The entries that follow include a run beginning at the line with "Viewport: 1081px width, 555px height." and ending at the line with "Task: Open the Remote Explorer view"; restate that run word for word and leave the rest out.
──────────
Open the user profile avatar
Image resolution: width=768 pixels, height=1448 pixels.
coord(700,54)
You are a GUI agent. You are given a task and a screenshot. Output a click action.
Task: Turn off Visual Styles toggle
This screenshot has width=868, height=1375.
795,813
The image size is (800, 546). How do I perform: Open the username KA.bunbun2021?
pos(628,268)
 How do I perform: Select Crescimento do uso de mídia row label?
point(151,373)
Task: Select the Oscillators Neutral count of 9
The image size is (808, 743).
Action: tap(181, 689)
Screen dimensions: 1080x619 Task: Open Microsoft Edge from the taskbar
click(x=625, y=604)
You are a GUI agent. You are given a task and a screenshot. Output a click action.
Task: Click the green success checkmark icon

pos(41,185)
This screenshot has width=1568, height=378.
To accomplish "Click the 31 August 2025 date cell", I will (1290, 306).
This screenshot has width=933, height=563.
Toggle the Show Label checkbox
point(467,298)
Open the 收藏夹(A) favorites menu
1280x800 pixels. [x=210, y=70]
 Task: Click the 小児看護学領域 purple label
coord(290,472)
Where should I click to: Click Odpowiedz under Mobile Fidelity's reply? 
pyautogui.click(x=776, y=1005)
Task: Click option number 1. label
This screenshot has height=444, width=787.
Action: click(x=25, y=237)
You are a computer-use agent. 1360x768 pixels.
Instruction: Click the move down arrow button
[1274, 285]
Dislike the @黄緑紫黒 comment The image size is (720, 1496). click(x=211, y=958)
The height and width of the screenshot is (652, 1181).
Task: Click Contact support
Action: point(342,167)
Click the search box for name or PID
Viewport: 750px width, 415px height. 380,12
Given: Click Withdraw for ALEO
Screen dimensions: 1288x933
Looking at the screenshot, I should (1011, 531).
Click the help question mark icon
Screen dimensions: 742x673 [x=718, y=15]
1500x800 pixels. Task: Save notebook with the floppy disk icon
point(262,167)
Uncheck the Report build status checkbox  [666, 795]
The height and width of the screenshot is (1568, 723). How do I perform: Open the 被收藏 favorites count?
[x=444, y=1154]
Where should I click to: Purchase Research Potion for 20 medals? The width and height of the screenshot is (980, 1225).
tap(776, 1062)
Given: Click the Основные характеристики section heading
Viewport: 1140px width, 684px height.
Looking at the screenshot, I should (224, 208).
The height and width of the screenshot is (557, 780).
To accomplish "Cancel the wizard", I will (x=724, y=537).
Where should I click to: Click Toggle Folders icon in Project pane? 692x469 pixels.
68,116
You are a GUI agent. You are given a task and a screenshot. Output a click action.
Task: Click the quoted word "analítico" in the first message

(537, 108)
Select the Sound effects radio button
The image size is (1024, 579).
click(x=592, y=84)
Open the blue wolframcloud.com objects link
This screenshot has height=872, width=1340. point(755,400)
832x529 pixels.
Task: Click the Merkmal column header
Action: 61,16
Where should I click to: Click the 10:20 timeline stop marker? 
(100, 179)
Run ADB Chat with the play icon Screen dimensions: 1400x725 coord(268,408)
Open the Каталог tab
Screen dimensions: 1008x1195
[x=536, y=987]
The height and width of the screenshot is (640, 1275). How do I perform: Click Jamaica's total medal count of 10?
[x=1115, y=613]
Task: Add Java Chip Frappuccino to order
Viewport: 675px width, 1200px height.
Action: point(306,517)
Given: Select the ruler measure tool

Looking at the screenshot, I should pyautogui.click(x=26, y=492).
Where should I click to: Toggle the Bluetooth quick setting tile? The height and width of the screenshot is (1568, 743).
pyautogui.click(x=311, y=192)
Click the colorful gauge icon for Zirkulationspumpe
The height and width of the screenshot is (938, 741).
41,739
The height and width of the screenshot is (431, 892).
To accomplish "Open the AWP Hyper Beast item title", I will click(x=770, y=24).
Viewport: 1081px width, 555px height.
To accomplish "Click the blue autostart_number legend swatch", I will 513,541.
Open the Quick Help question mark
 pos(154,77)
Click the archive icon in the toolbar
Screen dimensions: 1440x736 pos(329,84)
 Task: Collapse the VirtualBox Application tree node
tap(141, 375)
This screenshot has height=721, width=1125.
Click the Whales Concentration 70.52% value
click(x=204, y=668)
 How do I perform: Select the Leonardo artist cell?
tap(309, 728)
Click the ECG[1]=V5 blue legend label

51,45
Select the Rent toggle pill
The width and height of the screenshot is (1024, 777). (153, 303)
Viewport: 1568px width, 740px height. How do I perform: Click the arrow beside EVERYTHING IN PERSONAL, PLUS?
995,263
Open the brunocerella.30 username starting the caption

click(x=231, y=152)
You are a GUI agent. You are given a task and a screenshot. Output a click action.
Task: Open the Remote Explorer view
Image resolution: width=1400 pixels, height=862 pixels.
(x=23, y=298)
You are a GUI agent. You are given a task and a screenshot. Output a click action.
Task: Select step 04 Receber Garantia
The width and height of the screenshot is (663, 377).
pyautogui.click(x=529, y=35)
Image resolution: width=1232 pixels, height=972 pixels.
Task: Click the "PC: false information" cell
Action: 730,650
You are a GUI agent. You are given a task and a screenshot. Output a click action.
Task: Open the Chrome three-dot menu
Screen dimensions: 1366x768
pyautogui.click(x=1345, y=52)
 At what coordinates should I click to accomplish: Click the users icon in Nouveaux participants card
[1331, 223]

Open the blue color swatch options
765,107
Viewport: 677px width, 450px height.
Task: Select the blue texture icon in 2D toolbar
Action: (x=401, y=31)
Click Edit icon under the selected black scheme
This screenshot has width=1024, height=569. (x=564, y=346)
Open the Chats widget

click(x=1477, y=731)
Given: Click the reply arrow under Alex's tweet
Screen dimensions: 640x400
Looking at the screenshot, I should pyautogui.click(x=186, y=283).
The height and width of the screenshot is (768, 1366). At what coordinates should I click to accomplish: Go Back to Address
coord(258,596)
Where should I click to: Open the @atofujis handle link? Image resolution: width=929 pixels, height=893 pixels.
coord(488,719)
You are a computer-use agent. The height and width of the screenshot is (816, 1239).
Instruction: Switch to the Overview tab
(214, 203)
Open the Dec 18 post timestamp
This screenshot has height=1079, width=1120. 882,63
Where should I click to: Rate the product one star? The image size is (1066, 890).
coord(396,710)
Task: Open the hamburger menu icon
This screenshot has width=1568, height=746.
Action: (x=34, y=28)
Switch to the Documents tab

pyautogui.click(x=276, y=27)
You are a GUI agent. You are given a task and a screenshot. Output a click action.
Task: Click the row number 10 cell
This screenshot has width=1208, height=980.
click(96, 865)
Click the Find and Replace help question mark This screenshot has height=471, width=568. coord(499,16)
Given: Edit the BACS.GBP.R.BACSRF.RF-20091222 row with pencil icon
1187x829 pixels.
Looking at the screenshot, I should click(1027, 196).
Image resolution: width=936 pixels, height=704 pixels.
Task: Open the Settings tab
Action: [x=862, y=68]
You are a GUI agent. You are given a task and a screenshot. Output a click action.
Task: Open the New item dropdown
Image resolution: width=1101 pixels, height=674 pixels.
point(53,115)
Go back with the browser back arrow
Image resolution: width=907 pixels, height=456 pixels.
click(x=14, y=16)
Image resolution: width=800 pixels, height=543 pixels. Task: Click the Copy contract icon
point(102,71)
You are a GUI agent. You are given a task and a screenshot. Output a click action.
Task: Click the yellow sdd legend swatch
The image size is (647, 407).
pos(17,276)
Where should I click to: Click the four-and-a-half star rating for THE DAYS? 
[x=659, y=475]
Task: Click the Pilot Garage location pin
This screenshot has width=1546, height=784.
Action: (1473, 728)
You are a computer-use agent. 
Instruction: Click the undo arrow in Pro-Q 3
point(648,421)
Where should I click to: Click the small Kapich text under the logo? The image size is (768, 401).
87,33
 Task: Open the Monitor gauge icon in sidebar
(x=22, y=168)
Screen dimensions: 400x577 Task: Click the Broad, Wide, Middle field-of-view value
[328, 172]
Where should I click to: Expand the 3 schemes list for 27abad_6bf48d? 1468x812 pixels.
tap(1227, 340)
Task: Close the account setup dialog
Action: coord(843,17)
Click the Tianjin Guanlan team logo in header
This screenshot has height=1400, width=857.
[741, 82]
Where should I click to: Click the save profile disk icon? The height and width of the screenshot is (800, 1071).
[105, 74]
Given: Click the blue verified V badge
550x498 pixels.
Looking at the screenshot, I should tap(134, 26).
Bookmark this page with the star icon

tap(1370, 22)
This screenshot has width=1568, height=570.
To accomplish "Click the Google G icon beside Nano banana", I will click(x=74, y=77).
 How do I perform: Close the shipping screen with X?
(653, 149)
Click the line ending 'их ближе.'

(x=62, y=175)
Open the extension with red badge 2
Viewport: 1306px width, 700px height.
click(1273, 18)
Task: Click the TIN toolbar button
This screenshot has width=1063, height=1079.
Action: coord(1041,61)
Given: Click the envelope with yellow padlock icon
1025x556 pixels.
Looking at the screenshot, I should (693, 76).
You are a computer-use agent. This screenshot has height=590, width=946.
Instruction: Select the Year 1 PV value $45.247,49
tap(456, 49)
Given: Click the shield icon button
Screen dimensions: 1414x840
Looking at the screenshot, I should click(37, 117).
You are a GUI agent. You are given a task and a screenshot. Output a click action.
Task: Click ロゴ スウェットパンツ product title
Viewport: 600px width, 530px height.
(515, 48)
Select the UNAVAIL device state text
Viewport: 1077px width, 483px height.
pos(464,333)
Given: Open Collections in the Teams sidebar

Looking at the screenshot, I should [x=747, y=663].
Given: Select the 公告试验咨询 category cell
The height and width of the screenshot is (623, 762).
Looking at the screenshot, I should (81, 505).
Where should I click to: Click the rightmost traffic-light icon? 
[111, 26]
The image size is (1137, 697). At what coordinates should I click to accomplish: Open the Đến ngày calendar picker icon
──────────
_OUTPUT FOR THIS EXERCISE:_
Viewport: 1081px width, 555px height.
To accomplish "Click the blue autostart_number legend swatch", I will 513,541.
Open the Quick Help question mark
 pos(154,77)
Click the archive icon in the toolbar
Screen dimensions: 1440x736 pos(329,84)
 Task: Collapse the VirtualBox Application tree node
tap(141, 375)
This screenshot has height=721, width=1125.
Click the Whales Concentration 70.52% value
click(x=204, y=668)
 How do I perform: Select the Leonardo artist cell?
tap(309, 728)
Click the ECG[1]=V5 blue legend label

51,45
Select the Rent toggle pill
The width and height of the screenshot is (1024, 777). (153, 303)
Viewport: 1568px width, 740px height. How do I perform: Click the arrow beside EVERYTHING IN PERSONAL, PLUS?
995,263
Open the brunocerella.30 username starting the caption

click(x=231, y=152)
You are a GUI agent. You are given a task and a screenshot. Output a click action.
Task: Open the Remote Explorer view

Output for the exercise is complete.